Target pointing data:
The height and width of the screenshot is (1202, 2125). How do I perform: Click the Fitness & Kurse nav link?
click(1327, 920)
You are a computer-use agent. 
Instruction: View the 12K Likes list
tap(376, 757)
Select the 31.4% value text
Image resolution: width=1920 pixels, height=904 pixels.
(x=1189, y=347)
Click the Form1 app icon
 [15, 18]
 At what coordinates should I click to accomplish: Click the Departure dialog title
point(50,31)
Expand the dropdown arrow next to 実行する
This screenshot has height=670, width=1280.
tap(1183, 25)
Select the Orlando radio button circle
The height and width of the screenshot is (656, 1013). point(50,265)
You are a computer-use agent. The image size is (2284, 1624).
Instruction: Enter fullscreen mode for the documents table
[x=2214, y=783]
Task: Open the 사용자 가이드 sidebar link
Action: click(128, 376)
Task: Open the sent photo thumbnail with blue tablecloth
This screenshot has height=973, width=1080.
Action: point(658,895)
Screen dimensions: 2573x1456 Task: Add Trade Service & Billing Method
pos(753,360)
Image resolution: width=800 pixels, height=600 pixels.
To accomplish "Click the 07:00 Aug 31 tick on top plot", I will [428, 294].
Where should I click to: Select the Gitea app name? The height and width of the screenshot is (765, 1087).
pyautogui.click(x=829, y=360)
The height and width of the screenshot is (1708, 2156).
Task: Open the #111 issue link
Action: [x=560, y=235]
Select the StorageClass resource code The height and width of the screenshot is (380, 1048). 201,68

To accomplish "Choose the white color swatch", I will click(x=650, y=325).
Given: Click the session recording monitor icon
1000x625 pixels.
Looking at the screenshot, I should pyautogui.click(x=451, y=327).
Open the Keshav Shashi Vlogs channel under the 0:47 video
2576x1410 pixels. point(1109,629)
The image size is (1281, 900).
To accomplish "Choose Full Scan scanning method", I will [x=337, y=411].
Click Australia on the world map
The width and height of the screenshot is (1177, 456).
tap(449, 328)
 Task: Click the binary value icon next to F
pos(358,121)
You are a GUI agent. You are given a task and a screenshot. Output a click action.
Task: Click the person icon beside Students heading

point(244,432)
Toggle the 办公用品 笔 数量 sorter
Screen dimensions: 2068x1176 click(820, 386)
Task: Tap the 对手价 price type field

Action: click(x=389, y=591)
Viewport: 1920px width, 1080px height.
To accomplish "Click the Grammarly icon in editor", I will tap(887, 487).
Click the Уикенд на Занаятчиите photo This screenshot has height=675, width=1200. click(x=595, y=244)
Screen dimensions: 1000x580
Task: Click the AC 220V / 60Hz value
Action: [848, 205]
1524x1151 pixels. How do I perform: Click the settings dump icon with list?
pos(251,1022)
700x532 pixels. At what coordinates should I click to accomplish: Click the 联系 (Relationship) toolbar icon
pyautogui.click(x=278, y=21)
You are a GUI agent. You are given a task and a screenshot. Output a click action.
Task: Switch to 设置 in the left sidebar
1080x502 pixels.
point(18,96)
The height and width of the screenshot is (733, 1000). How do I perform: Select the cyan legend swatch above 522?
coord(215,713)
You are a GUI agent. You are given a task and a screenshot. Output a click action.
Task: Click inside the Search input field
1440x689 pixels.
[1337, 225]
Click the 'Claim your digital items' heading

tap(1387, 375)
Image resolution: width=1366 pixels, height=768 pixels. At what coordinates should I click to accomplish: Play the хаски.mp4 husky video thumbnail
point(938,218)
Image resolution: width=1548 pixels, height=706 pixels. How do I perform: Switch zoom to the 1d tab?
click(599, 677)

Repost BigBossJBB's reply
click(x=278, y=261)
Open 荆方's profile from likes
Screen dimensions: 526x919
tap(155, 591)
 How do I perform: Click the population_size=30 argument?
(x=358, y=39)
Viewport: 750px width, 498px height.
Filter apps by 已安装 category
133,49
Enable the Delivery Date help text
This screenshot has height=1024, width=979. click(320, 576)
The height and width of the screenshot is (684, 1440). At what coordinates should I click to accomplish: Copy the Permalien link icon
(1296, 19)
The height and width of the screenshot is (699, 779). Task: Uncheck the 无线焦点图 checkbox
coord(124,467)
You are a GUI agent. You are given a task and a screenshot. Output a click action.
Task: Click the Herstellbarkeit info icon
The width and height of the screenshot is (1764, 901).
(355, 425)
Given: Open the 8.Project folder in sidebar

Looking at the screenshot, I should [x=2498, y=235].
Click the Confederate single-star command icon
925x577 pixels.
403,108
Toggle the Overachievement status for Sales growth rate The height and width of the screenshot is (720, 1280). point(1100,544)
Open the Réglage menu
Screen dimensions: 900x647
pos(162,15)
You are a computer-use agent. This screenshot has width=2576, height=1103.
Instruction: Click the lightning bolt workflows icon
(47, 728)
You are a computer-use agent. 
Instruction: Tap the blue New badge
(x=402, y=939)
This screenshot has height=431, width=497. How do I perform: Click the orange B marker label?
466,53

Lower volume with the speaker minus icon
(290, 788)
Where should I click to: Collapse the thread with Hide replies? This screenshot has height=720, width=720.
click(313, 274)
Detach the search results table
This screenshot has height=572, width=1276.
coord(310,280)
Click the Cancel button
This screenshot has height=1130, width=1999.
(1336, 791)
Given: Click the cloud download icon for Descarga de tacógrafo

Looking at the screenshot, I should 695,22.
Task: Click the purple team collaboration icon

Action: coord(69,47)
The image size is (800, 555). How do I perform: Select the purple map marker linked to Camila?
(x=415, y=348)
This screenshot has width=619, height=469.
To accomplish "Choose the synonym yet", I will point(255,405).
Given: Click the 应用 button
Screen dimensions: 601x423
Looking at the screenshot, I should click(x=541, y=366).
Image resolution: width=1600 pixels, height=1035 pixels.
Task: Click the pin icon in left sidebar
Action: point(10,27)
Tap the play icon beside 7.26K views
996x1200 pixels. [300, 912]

**Instruction:** Repeat the records word for word, from their start through the line containing "will [428, 294].", both ends included.

**Correct output:**
The height and width of the screenshot is (1202, 2125). How do I perform: Click the Fitness & Kurse nav link?
click(1327, 920)
You are a computer-use agent. 
Instruction: View the 12K Likes list
tap(376, 757)
Select the 31.4% value text
Image resolution: width=1920 pixels, height=904 pixels.
(x=1189, y=347)
Click the Form1 app icon
 [15, 18]
 At what coordinates should I click to accomplish: Click the Departure dialog title
point(50,31)
Expand the dropdown arrow next to 実行する
This screenshot has height=670, width=1280.
tap(1183, 25)
Select the Orlando radio button circle
The height and width of the screenshot is (656, 1013). point(50,265)
You are a computer-use agent. The image size is (2284, 1624).
Instruction: Enter fullscreen mode for the documents table
[x=2214, y=783]
Task: Open the 사용자 가이드 sidebar link
Action: click(128, 376)
Task: Open the sent photo thumbnail with blue tablecloth
This screenshot has height=973, width=1080.
Action: point(658,895)
Screen dimensions: 2573x1456 Task: Add Trade Service & Billing Method
pos(753,360)
Image resolution: width=800 pixels, height=600 pixels.
To accomplish "Click the 07:00 Aug 31 tick on top plot", I will [428, 294].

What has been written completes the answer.